TELEVISION
Review | 'Trauma': a pointless drama
BY GLENN GARVIN
ggarvin@miamiherald.com
• Trauma, 9-10 p.m. Monday, WTVJ-NBC 6
The Hollywood writers' strike has been over for more than a year now, but Trauma seems to be some sort of final shot across the studios' bow: See, guys, this is what a show would look like if you tried to make it without screenwriters.
Midair chopper collision! Massive freeway pileup! Gas-tanker explosion! Midair tracheotomy! Bullit-style car chase through the San Francisco hills! No intelligible dialogue! No discernible plot! No viewers! The death of network television! Chaos! Mass cannibalism! Cancellation of the Emmys!
There are worse shows debuting on the broadcast networks this fall, but none quite so pointless as this NBC drama about emergency paramedics. Apparently intended to remind viewers of the network's similarly themed Third Watch, which had a successful six-season run earlier in the decade, Trauma instead evokes the sensation of trying to watch TV inside a cement mixer.

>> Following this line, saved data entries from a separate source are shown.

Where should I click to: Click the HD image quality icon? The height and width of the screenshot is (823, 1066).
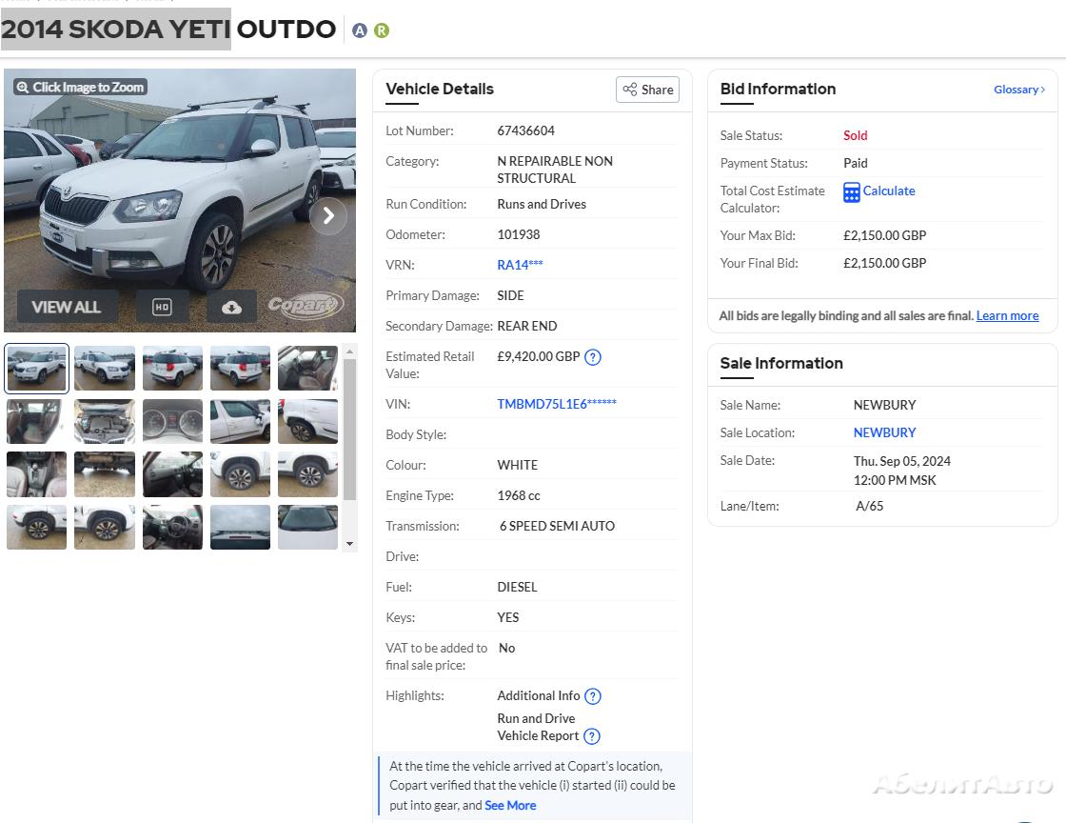click(162, 307)
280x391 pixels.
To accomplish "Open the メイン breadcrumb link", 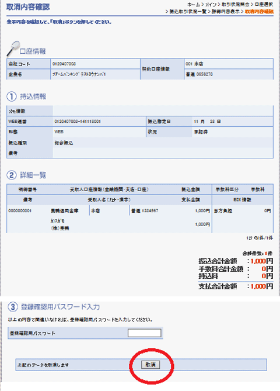I will (x=211, y=5).
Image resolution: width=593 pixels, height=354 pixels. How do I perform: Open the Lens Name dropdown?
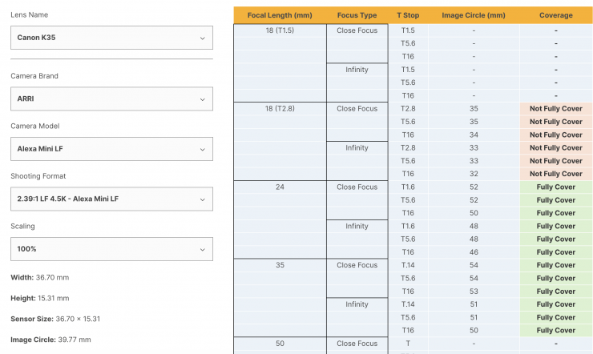111,38
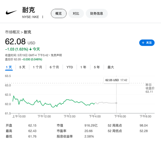Click the 耐克 company name heading
Image resolution: width=161 pixels, height=143 pixels.
29,10
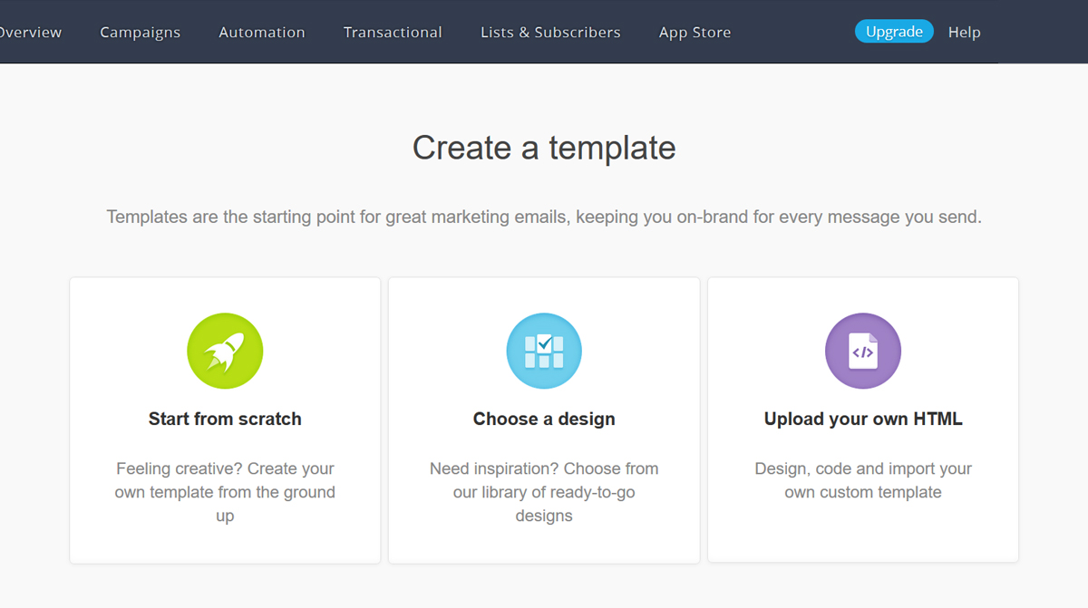This screenshot has height=608, width=1088.
Task: Click empty space in the Upload HTML card
Action: [863, 535]
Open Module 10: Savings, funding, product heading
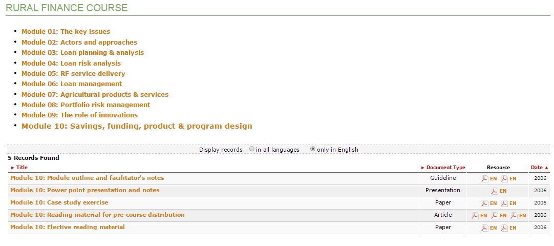 point(137,126)
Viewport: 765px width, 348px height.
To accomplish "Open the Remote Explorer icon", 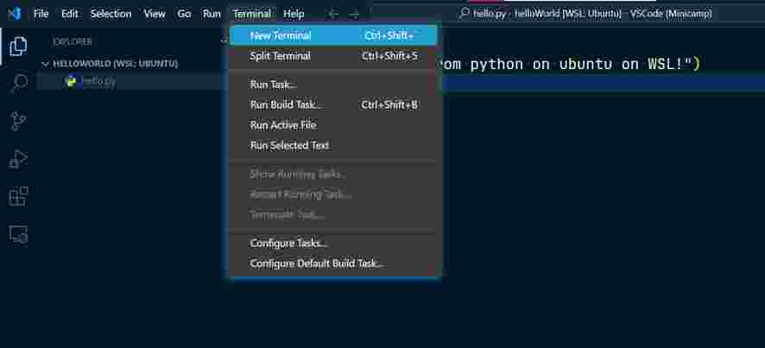I will pos(18,234).
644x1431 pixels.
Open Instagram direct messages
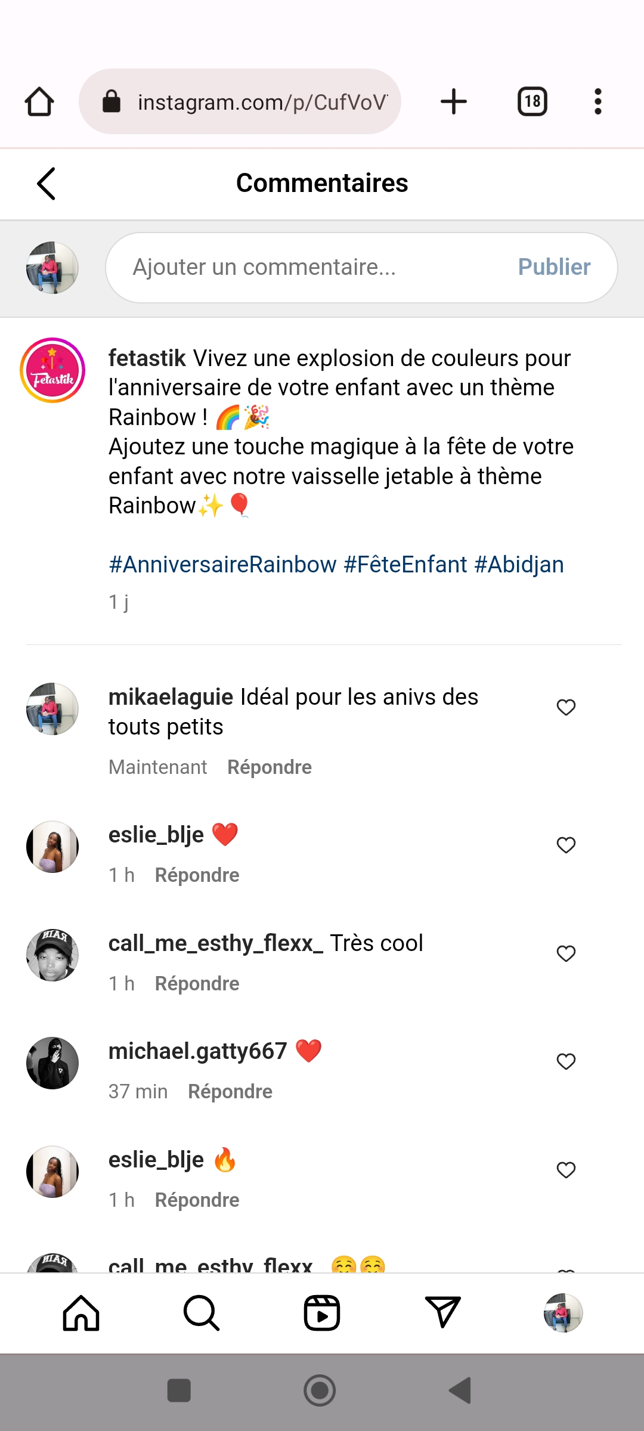pyautogui.click(x=442, y=1313)
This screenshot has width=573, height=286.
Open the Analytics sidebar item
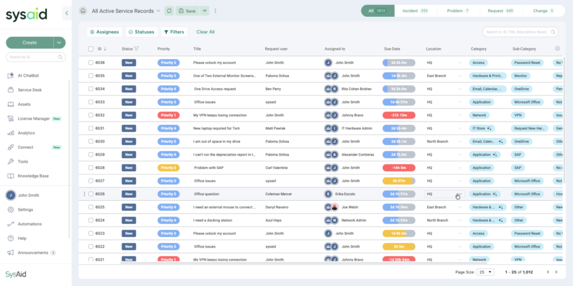(x=26, y=133)
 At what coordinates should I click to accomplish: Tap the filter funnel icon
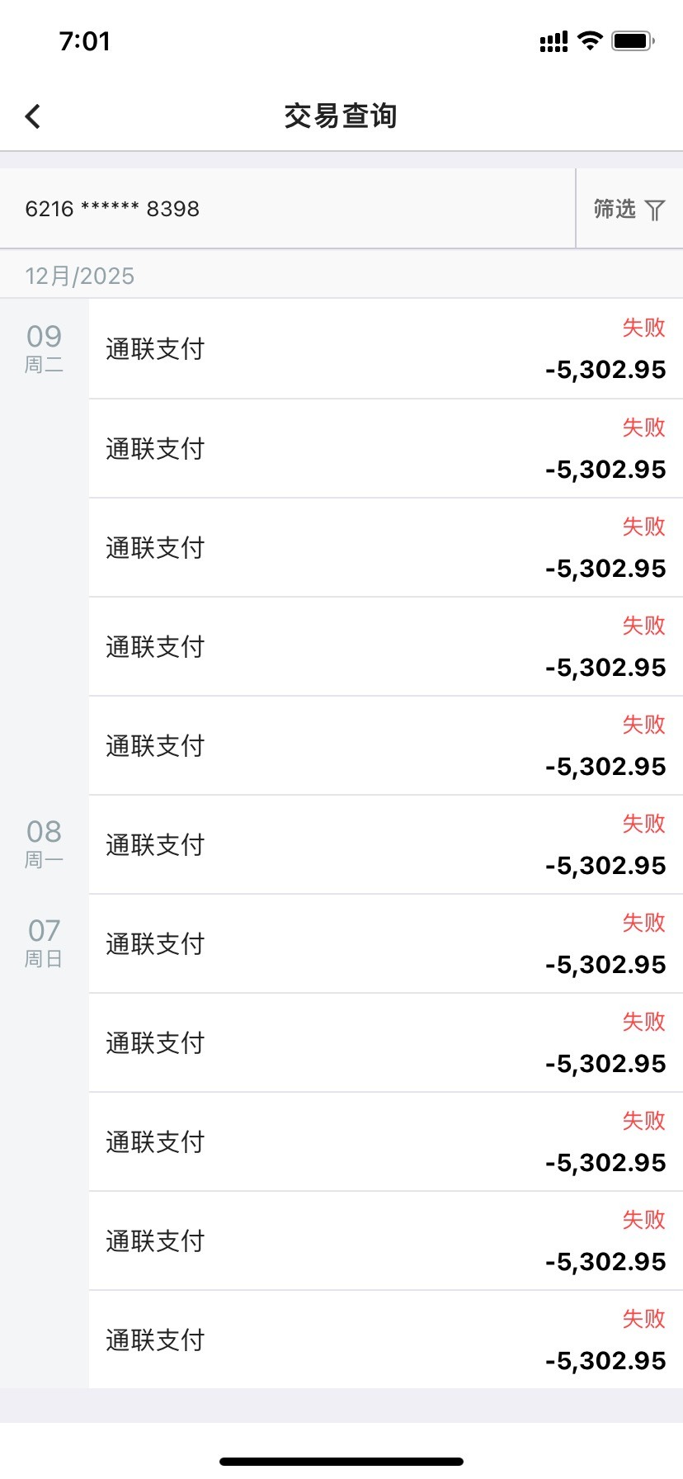pyautogui.click(x=654, y=210)
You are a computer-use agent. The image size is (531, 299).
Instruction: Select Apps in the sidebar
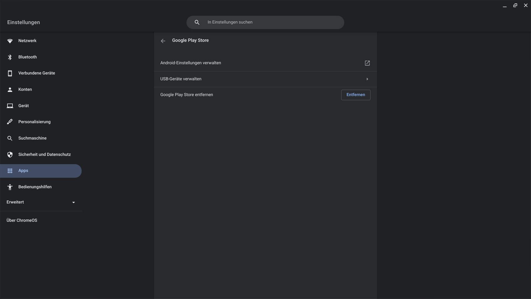coord(23,171)
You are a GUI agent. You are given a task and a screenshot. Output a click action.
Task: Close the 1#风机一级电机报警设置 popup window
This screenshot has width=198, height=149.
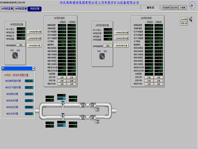click(33, 69)
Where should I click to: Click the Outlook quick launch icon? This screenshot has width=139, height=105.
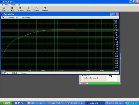pyautogui.click(x=16, y=103)
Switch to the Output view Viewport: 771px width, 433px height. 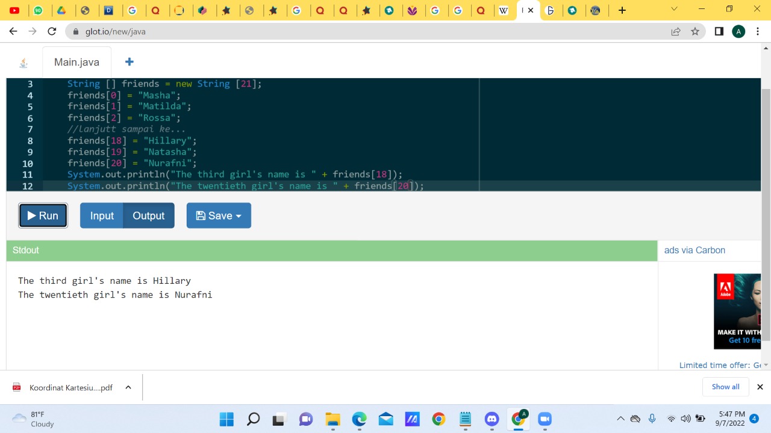coord(148,216)
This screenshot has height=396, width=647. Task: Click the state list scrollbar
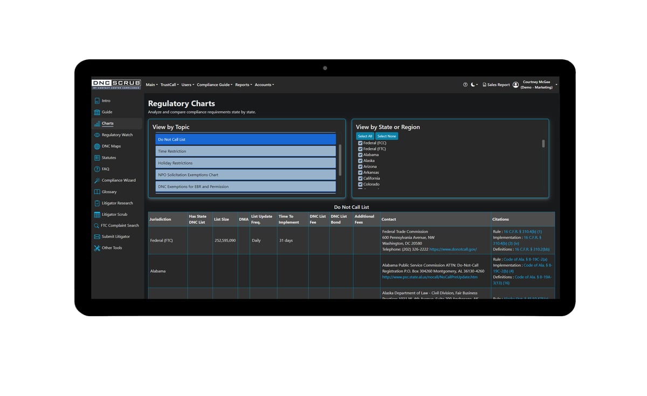(x=543, y=144)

It's one long session of bang-boom-bang, punctuated by bursts of incomprehensible medical jargon and the occasional scene of ambulance-sex being interrupted by an emergency call. In theory there are several actual actors in the show, including Cliff Curtis (Push), Anastasia Griffith (Damages) and Aimee Garcia (Postcards From Tucson), but I didn't recognize any of them through the smoke and flying debris. Which is just as well; otherwise, their careers would all be marked Do not resuscitate.